» EXERCISE
Find the line containing "Instruction: Switch to the Home tab" in the entries below. Reproduce that line and each one after it to the end, exactly, with no other lines.

Stored data entries

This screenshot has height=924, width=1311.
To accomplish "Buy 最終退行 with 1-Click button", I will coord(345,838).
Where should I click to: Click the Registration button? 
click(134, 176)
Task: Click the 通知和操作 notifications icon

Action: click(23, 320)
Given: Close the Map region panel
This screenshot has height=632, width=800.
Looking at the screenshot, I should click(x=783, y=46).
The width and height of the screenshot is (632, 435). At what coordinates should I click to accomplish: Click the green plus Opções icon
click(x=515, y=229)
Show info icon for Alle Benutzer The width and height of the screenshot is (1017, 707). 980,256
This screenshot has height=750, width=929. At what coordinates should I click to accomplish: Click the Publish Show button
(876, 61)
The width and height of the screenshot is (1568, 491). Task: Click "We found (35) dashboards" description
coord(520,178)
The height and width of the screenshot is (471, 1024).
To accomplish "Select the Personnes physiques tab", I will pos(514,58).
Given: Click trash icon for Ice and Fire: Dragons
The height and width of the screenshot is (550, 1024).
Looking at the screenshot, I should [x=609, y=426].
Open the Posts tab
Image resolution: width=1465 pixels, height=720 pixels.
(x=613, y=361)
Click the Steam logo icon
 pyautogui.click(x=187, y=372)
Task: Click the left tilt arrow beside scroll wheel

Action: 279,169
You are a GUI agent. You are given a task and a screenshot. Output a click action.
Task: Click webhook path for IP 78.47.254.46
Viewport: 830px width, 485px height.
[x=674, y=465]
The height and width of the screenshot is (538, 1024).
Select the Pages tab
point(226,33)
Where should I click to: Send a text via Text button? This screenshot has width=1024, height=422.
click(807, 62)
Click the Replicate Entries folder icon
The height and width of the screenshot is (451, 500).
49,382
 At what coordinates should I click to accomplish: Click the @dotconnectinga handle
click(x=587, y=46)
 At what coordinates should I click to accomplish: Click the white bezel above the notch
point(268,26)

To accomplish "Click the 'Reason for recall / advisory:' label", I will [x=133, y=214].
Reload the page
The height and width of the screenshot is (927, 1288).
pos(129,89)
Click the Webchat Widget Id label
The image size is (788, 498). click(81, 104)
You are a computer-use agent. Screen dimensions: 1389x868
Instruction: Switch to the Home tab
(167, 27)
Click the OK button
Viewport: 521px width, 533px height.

» OUTPUT OF THE EXERCISE
Instruction: Switch to the Home tab
(167, 27)
Click the OK button
Viewport: 521px width, 533px height.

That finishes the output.